La divinité Tara, image de la compassion

Tara et l’importance des symboles et archétypes

Tant dans l’hindouisme que dans le bouddhisme, Tara est très présente. Son nom signifie littéralement l’étoile. L’étoile qui guide, comme Vénus, et donc Tara est aussi assimilée à la guide ou à la libératrice, celle qui fait passer d’une rive à l’autre. De l’ignorance à la connaissance, des ténèbres à la lumière, etc. Elle est aussi celle qui nous fait traverser le samsara (cycle des morts et des renaissances) où nous passons d’une incarnation à l’autre.

Tara dans la religion bouddhiste

Tara a une importance particulière dans le bouddhisme. L’histoire dit que Tara était la princesse « Lune de sagesse » et qu’elle décida un jour de devenir nonne. Grande figure de compassion, elle décida de continuer à aider les êtres humains jusqu’à ce que le cycle des réincarnations ait pris fin pour tous. Cette histoire est similaire à celle du Bouddha de la compassion, Avalokiteshvara. Elle est l’une de ses émanations, les légendes disent qu’elle serait née de l’une de ses larmes…

On distingue dans le bouddhisme 21 formes de Tara. Elles se différencient par leurs attributs et par leurs couleurs. Les plus connues des pratiquants bouddhistes sont Tara verte (qui protège de tous les dangers) et Tara blanche dont le mantra est souvent récité pour apporter santé et longévité.

La figure de Tara dans la religion hindoue

Tara est également présente dans l’hindouisme, même si cela est moins connu. Elle fait partie des 10 mahavidya. « Maha » signifie « grande » et « vidya » peut être traduit par « sagesse », « connaissance » ou encore « manifestation ». Chacune des 10 mahavidya représente un aspect différent du divin.

Elle est représentée avec 4 bras. Dans ses mains elle tient l’épée de la connaissance (jnanakhadga) et une tête coupée qui est une image du sectionnement de l’égo. Grâce au pouvoir de la conscience, cette mahavidya nous permet de trancher cet égo qui nous limite grâce à l’épée.
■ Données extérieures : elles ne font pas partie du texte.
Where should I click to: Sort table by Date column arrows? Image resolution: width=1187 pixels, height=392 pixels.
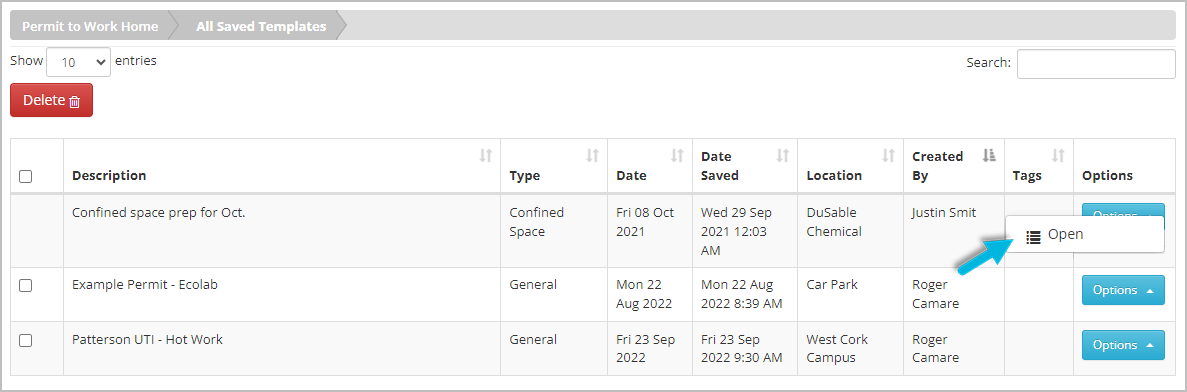678,156
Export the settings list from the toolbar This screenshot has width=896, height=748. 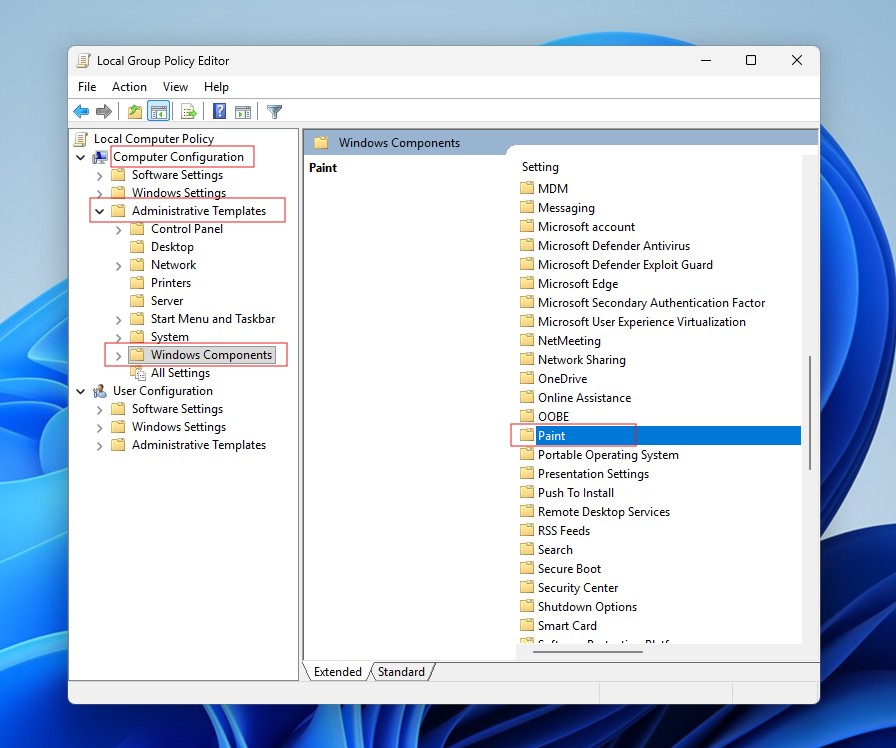[x=188, y=111]
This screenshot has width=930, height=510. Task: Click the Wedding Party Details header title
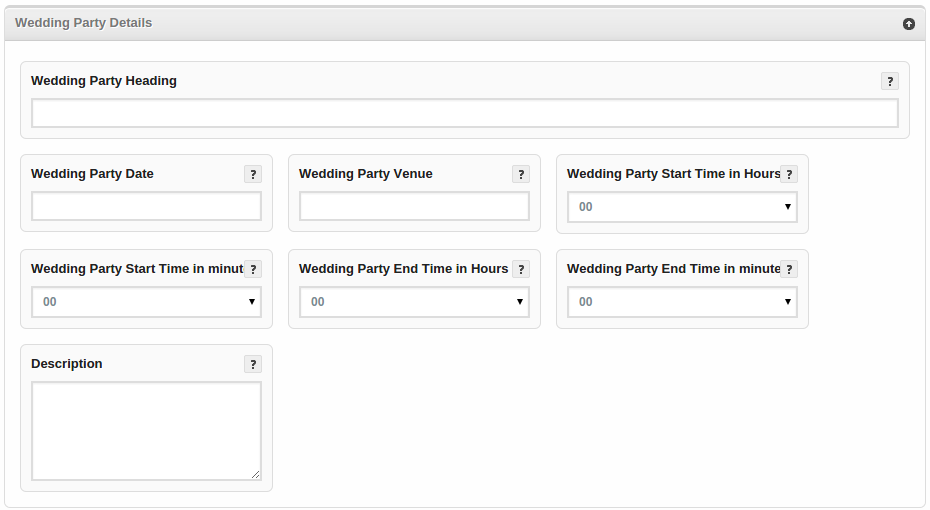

L’égo ne se limite pas à l’orgueil, c’est un ensemble de conditionnements dont il faut se défaire si l’on souhaite accéder à notre être véritable, celui qui est au-delà des concepts et des conditionnements.

Tara tient également des ciseaux qui symbolisent cette même coupure des attachements et sa dernière main tient un lotus de couleur bleue, son cœur ouvert. Le troisième œil au centre de son front à l’emplacement du chakra ajna est synonyme de connaissance, on le comprend parfois comme sa capacité à voir les trois temps (passé, présent, futur)… Ou sa capacité à comprendre qu’ils ne forment qu’un ?

Les cheveux de Tara ne sont pas détachés comme ceux d’autres déesses représentées dans l’hindouisme. Ce qu’elle représente n’est pas la liberté mais l’ascétisme, la rigueur du yogi (ou de la yogini) qui parvient à maîtriser les fluctuations du mental. Akshobhya, le serpent à dix têtes qui représente la conscience de Shiva s’élève au-dessus d’elle. Cette conscience immobile est celle qui laisse émerger la transparence de l’esprit libre des conditionnements et des limitations.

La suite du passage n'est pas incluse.